I had the…bizarre experience on Christmas of my father – who will soon be 87 and you’d never know it – poking me in the arm, the upper arm, and saying “My arm used to be like that….not any more!” He was referring to the…okay, the jiggle in my upper arm. An arm which is plenty strong enough to carry around a heavy pressure canning pot or, when necessary, one of my children, who are no longer toddlers and not so lightweight any more. My arm – both upper and lower portions – has served me well (so has the other one), and it threw me off balance A BIT to have MY FATHER, of all people, point out that I’m not as ripped as he is. My dad works out three mornings a week, and, all semi-feigned outrage aside, I’m incredibly proud of him for doing that. He started a number of years ago and not only does the program (part of a senior program at the hospital in town) provide cardio and strength-training opportunities for its members, but it’s also a place for Dad to go hang out and socialize. He loves it, and he loves the physical and emotional benefits as well.

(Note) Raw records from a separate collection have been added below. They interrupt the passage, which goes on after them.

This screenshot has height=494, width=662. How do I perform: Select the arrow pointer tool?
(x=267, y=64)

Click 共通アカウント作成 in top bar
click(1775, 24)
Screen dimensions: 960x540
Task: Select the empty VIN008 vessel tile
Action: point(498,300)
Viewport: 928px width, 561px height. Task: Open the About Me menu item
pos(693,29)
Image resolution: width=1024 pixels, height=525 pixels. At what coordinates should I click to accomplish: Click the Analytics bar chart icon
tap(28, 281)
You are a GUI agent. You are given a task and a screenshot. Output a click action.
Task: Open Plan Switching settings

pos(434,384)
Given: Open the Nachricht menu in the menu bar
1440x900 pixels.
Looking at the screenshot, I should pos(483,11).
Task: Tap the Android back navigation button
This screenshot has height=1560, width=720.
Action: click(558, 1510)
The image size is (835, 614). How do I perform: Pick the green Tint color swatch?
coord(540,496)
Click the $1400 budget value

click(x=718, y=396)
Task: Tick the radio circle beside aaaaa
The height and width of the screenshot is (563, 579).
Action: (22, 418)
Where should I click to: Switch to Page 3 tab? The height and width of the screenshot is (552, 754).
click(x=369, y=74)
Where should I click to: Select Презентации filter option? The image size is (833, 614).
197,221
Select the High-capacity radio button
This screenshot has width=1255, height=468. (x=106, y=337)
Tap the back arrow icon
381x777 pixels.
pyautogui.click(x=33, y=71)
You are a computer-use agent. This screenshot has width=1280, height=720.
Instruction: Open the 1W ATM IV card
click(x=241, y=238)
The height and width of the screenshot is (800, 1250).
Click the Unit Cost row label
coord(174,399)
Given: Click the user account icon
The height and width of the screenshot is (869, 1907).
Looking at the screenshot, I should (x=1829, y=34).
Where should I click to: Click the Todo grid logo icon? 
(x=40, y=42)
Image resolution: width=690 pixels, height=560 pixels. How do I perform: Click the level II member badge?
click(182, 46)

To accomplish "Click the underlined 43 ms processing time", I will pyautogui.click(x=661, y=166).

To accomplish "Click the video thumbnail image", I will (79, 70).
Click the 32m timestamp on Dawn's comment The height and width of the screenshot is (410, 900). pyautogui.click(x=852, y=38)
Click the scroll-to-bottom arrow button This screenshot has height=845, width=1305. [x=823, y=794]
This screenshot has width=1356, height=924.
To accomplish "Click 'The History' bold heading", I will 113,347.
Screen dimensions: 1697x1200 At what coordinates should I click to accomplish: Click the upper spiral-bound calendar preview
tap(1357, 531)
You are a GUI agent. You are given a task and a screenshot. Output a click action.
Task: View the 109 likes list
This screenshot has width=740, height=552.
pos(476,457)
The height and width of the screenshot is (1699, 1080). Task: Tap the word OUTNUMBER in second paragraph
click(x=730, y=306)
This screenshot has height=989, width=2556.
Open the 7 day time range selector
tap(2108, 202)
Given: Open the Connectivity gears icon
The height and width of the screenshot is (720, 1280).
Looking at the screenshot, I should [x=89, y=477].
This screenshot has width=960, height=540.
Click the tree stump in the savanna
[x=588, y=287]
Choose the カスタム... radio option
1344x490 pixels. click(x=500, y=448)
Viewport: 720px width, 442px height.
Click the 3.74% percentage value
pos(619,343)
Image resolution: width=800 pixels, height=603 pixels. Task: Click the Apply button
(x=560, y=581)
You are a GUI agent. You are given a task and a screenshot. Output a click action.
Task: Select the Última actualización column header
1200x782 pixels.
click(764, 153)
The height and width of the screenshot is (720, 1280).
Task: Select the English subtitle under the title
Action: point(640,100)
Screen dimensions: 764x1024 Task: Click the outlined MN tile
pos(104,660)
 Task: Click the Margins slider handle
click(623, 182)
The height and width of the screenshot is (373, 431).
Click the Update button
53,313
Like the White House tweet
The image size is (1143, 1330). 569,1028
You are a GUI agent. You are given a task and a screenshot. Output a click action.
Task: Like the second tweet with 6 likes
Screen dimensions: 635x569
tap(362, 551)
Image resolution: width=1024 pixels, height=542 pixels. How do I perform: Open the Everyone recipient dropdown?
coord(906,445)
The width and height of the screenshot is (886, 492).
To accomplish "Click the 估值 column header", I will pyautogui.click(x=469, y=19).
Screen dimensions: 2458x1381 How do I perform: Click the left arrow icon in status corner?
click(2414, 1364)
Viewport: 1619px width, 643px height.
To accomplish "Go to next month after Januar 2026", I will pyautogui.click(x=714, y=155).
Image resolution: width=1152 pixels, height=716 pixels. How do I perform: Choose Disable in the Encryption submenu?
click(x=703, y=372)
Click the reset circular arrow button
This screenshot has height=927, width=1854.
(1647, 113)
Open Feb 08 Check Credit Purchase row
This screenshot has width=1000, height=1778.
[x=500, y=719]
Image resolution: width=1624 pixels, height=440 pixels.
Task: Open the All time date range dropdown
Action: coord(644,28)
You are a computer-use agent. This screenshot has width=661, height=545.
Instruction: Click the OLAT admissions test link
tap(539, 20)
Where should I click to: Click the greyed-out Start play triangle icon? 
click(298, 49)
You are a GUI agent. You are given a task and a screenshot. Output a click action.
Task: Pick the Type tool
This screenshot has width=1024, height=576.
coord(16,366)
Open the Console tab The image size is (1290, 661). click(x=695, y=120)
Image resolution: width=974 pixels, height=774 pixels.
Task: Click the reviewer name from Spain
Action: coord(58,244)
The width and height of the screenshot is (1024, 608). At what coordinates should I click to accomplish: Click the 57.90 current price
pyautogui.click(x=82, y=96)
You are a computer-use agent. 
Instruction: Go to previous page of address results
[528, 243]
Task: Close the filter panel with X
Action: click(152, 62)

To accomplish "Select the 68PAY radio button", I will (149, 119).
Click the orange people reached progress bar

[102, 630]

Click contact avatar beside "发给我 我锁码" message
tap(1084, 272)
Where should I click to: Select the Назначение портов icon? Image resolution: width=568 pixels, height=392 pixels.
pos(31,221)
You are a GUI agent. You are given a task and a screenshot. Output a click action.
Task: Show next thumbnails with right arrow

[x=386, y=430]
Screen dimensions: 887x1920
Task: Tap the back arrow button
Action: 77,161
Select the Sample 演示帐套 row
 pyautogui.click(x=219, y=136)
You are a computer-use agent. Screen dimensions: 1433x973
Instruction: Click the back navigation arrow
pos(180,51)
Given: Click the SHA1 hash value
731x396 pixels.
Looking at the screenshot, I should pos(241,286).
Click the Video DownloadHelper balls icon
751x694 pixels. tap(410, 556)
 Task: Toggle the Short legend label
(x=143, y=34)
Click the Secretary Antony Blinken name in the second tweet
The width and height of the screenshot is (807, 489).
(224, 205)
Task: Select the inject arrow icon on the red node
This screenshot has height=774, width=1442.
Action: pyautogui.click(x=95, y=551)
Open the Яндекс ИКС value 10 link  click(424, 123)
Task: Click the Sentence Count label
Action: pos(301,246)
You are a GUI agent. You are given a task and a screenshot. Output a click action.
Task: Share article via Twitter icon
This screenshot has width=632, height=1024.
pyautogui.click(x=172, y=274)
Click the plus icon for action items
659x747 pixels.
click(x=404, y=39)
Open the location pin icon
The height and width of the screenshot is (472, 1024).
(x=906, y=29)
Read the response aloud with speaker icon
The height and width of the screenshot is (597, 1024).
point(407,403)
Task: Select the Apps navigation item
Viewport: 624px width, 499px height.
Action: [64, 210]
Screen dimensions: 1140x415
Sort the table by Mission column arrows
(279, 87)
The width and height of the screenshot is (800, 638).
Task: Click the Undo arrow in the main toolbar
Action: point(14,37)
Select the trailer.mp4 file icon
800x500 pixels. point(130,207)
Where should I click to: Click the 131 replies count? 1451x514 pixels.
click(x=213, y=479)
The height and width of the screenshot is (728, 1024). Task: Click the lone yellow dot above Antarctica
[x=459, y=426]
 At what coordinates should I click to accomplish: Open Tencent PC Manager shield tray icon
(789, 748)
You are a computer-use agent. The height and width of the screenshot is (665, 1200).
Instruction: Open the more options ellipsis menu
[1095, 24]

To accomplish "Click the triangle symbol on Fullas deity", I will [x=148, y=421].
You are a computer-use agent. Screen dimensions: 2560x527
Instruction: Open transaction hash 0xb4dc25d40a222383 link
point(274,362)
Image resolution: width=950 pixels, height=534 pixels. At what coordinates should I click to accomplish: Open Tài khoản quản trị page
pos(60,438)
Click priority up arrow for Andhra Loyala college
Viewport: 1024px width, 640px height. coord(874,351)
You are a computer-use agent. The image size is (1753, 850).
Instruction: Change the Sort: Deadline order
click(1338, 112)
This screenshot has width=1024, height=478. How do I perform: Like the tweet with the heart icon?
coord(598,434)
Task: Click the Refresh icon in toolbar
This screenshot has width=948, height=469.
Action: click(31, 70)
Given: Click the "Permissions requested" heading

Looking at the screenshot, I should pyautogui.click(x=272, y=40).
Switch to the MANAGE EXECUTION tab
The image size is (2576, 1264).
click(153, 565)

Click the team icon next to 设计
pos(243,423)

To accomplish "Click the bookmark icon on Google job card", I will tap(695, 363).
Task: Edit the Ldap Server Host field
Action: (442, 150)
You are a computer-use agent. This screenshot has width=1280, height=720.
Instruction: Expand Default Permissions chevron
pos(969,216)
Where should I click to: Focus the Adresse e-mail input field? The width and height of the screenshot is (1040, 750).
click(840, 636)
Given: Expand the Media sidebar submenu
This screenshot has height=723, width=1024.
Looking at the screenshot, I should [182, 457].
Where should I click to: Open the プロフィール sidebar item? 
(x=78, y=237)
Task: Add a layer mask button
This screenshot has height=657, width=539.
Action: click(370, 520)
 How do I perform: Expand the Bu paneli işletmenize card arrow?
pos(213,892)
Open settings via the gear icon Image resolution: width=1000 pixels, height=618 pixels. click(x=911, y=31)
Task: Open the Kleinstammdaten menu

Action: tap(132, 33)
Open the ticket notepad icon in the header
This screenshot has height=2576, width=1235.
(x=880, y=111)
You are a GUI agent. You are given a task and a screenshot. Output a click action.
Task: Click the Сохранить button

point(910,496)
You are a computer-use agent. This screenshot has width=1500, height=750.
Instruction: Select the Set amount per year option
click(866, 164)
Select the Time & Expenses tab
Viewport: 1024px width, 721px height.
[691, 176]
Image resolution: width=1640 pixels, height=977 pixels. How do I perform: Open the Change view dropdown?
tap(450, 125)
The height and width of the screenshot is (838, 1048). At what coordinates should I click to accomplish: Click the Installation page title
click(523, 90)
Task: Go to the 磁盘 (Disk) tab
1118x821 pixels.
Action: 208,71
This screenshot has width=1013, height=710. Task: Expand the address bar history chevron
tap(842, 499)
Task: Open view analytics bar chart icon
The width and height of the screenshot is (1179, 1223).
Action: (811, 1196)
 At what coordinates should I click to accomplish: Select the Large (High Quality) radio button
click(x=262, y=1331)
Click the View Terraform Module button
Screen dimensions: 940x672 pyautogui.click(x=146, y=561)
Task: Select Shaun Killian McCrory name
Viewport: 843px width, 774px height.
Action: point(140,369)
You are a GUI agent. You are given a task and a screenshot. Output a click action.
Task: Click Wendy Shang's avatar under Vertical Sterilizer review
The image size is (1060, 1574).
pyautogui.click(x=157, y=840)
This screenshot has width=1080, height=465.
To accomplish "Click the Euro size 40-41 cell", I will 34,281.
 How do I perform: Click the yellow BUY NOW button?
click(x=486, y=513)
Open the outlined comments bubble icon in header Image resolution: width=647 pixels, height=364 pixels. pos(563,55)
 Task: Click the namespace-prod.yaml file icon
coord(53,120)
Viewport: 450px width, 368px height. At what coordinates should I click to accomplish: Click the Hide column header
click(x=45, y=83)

So I forgive him for poking me. Mostly. And yes, I need to do something about my arms. If for no other reason than my competitive nature bristles at being in worse shape than my father.
What else…
I want a better year financially. There, I said it. I don’t write about money stuff on here, because it just doesn’t interest me to do so. But we had a pretty rough 2011 financially, and I’m so over that horribleness. So I’m looking forward to making 2012 a much, much BETTER year, money-wise, for us.
I guess that’s all I feel like writing about all that.
I don’t want to make resolutions because then there’s all the stress of keeping them. I’d rather just work on doing things better, healthier, more sensibly, with more joy and laughter.
That’s what I want this year.
That and a wine fridge.
How about you?
from one barefoot mama to another, I heartily agree with your "hopes" for the new year... "doing things better, healthier, more sensibly, with more joy and laughter". And I really want to start canning, too.
Posted by: Barefootocmama.blogspot.com | December 31, 2011 at 08:21 AM
and I wish you all you wish yourself Jayne. And with that a sincere thank you for the joy and laughter that you have given me this past year.
So thank you, and may we all have more joy in 2012
xx
Posted by: twitter.com/josordoni | December 31, 2011 at 09:36 AM
Happy and Healthy to you and your family. I am in the middle of reflecting and have decided to use the word GOAL for 2012. I peeked at my 2011 list and well I only attained 3 out of 10 goals and that is NOT GOOD. I plan on going to the gym soon and thinking there as that is where I get some awesome ideas.